Long-Term Care authorization forms can be found here: www.alamedaalliance.org/providers/provider-forms/ 

If you have any questions about long-term care and services, please call: 

Alameda Alliance Wellness Member Services Department
Monday –  Sunday (seven (7) days a week, including holidays), 8 am –   8pm
Toll-Free: 1.888.88ADSNP (888-882-3767)
If you cannot hear or speak well, use TTY or call: 1.800.735.2929.

 

Health Risk Assessment (HRA)

The Health Risk Assessment (HRA) is a survey that seniors or persons with disabilities (SPDs) fill out each year.  

Why is it important? 
This tool helps our members share their health concerns with their doctor. It also helps us learn what other services they may need to stay healthy. 

What should I do with it?
Please complete the form and return it to us in the pre-paid envelope. After we receive your form, we will mail you and your doctor a care plan with community and health resources. The Alliance Case Management Program may also contact you to find out if you need more support. 

HOME DELIVERY PHARMACY

You can get prescription medications shipped to your home through our network mail-order delivery program which is called Walgreens Mail Service LLC. There is no extra cost for using the home delivery service.  

You will also have the choice to sign up for automated mail-order delivery through Walgreens Mail Service LLC. Typically, you should expect to get your drugs within 14 days from the time that the mail-order pharmacy gets the order. If you don’t get your drug(s) within this time, if you would like to cancel an automatic order, please contact Walgreens Mail Service LLC at 1. 800.345.1985 

To sign-up for mail-order delivery, call Walgreens Mail Service at 1. 800.345.1985 or view Walgreens easy guide to see how to set up and use the home delivery service. 

To learn more about your plan benefits and covered services, please view your Alameda Alliance Wellness Member Handbook. 

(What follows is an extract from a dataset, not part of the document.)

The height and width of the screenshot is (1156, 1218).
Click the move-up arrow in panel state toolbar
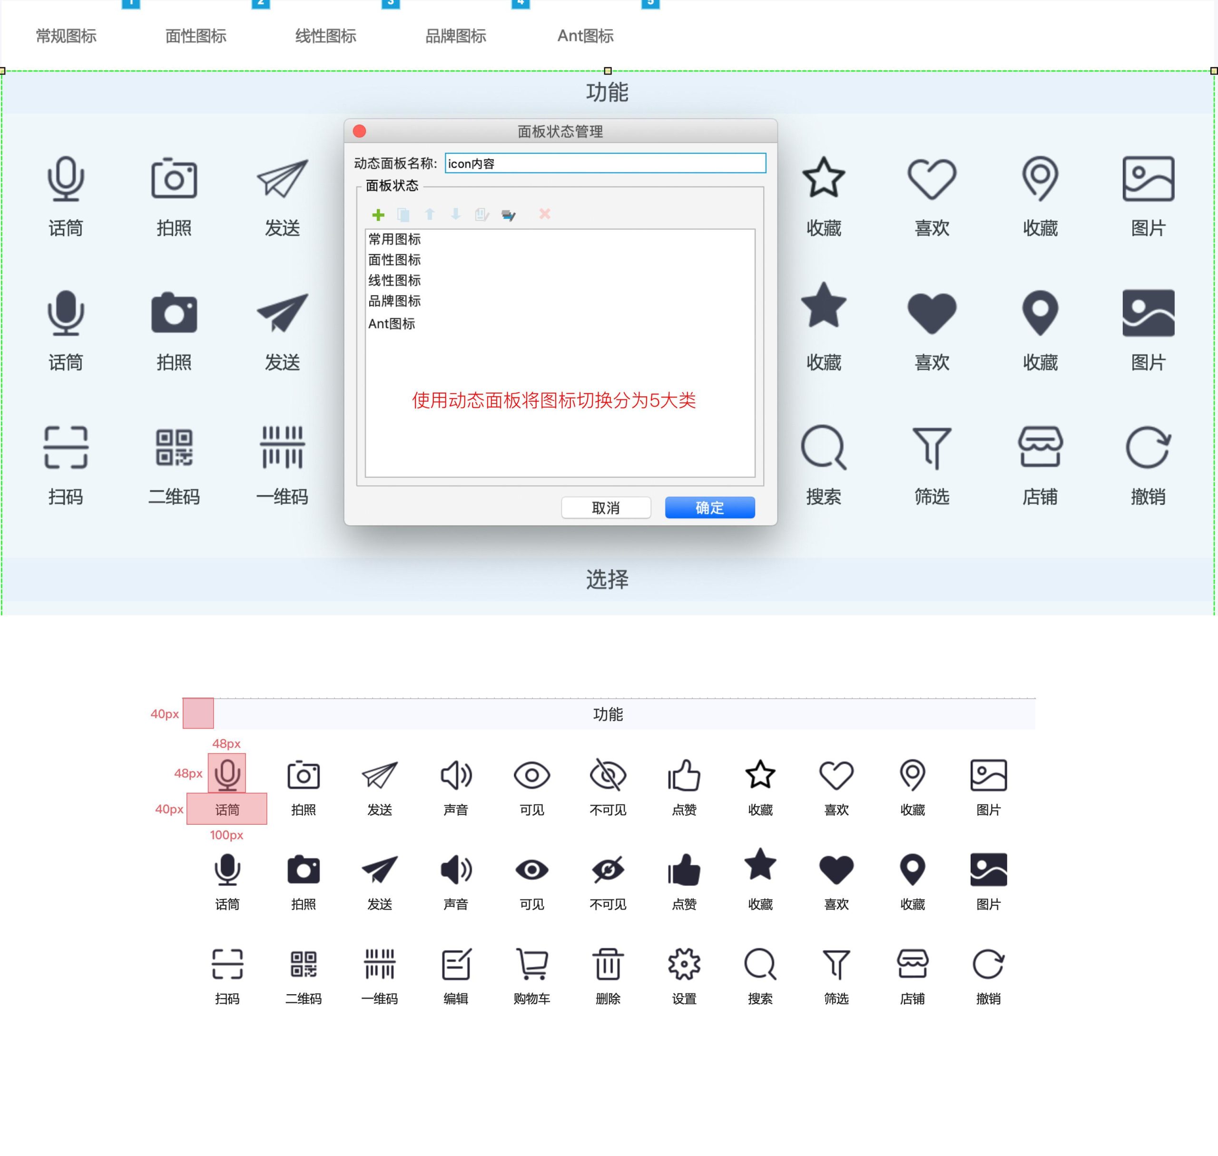[428, 214]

LANGUAGE ASSISTANCE SERVICES

The Alliance wants to help you get health care services and member materials in your preferred language and format.  

Our staff can help you:  

  • Find a doctor who speaks your language. 
  • Arrange for a qualified interpreter when you need one. In most cases, a telephonic interpreter will be used, but an in-person interpreter may also be used at no cost. Telephonic interpreter services are available 24 hours a day, 7 days a week.  
  • Access to materials in alternative formats, such as braille and large print, or other aids and services for people with disabilities.